Fig. 2.

sPIF represses let-7 by destabilizing KSRP, which involves PI3K/AKT signaling. (A and F) Cells were incubated with sPIF (+) or PIFscr (−) (200 nM for RAW cells and 300 nM for N2a cells) for 24 h, followed by the addition of CHX. Proteins were harvested at the indicated time points and were analyzed. KSRP protein levels are presented after normalization against β-tubulin, with the KSRP level at the 0 time point arbitrarily set as 1. Results are representative of three independent experiments. (B, C, G, and H) Cells were treated with sPIF (+) or PIFscr (−) in the presence or absence of Akt Inh for 48 h.
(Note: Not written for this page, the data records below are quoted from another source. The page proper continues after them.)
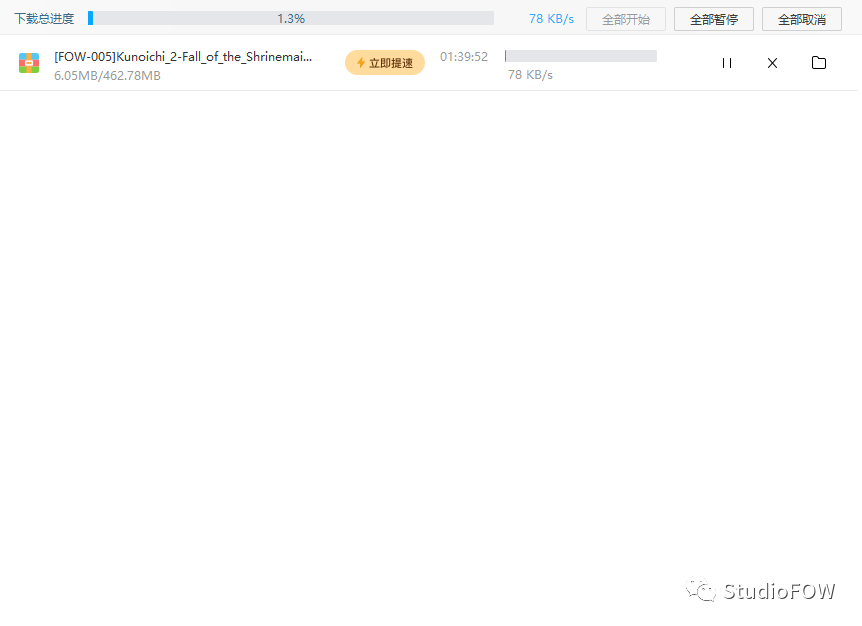Click the 01:39:52 remaining time label
This screenshot has height=626, width=862.
pyautogui.click(x=463, y=57)
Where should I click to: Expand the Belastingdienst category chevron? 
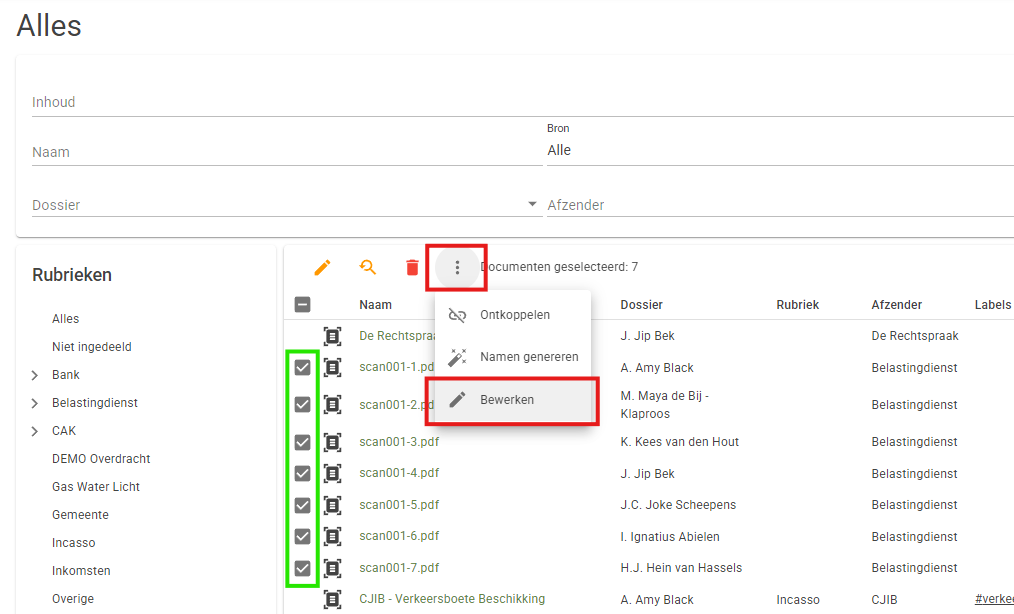click(35, 403)
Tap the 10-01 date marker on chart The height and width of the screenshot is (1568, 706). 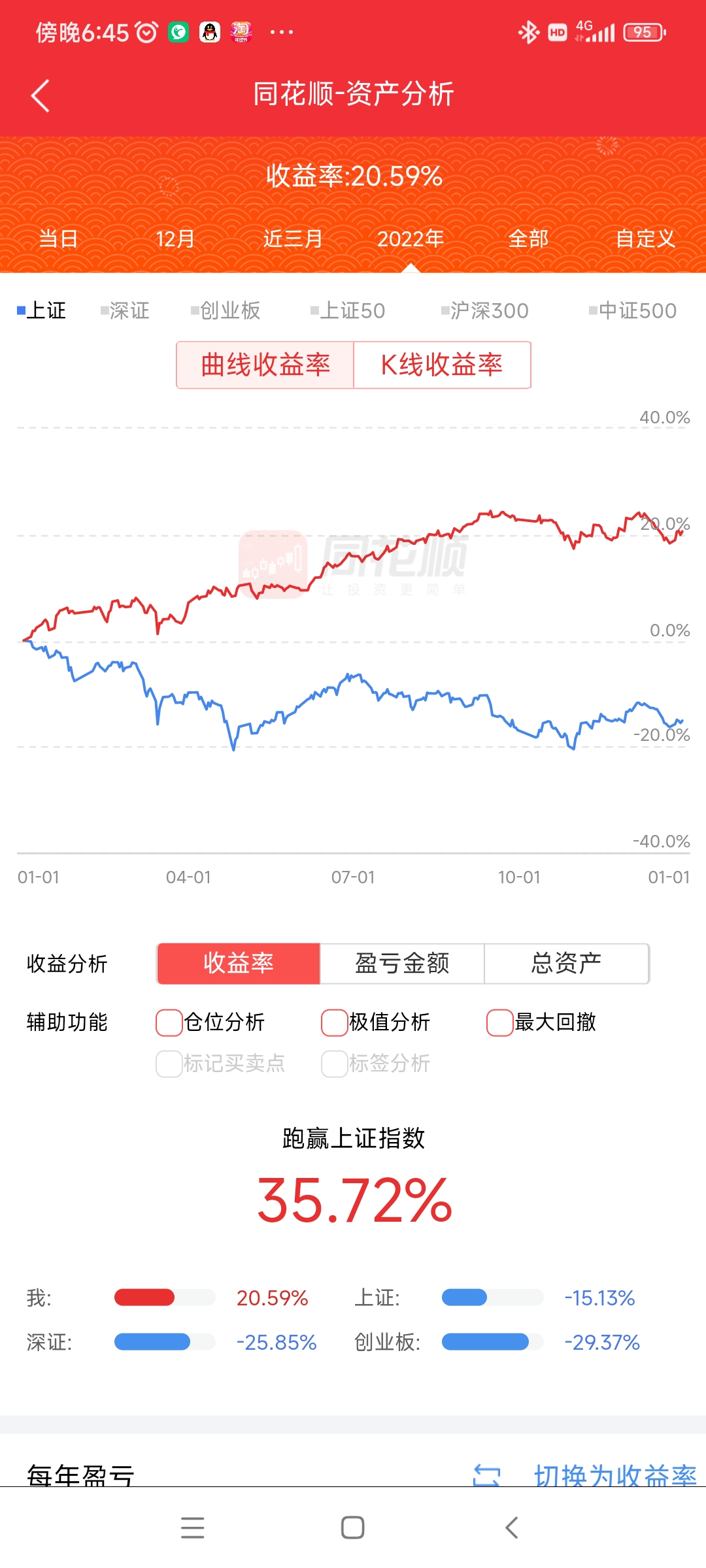click(x=519, y=877)
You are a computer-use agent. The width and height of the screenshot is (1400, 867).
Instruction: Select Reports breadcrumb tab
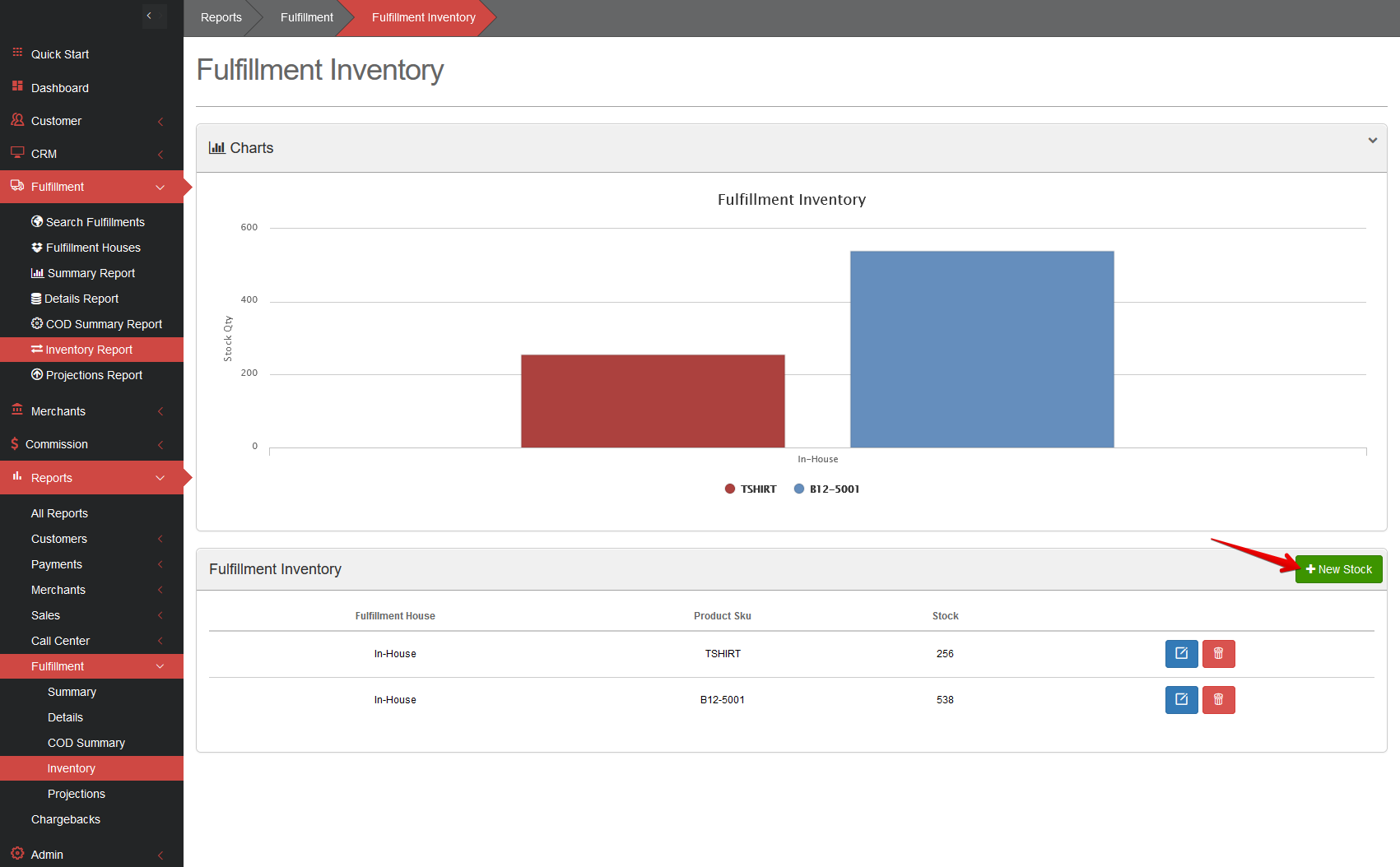(221, 17)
Proteins and RNAs were isolated, and levels were determined by Western blot and qRT-PCR, respectively. (D, E, I, and J) Cells were transfected with siCon or siRNA specific for KSRP (siKSRP). Proteins and RNAs were extracted 48 h later and were analyzed by Western blot and qRT-PCR, respectively. Except in A and F, all numbers are mean ± SD (n = 3), and are representative of three independent experiments. **P < 0.01. (K) Proposed model for sPIF-induced let-7 repression. PIF activates PI3K/AKT signaling through TLR4, leading to KSRP protein degradation, which in turn decreases the production of mature let-7.